What is required ->
Print only the lines running from the line with "The width and" to the final line below, both included, exactly as written and without the pictures.

Collected data:
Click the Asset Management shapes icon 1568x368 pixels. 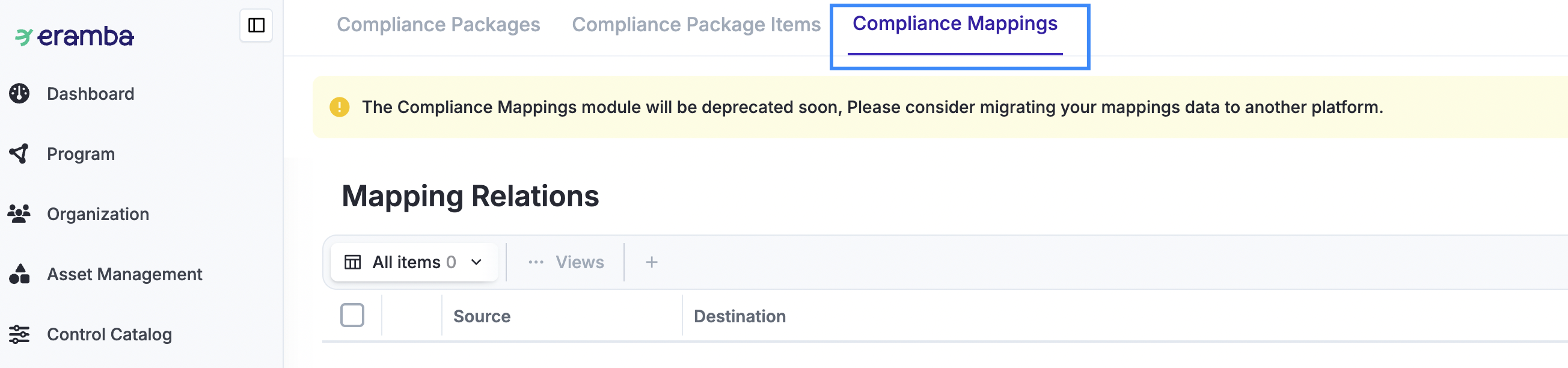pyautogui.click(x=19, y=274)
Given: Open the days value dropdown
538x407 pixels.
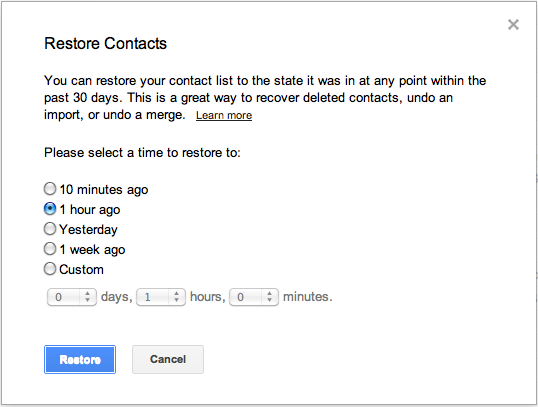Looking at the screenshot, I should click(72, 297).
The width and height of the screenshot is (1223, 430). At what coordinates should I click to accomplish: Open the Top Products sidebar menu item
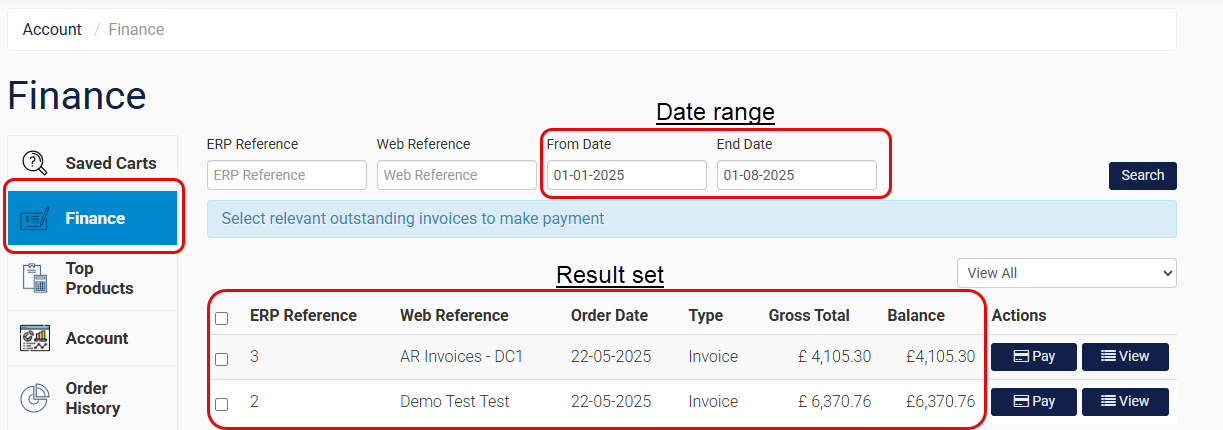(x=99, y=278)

Answer space ->
The width and height of the screenshot is (1223, 430). At what coordinates should I click to accomplish: Open the Top Products sidebar menu item
(x=99, y=278)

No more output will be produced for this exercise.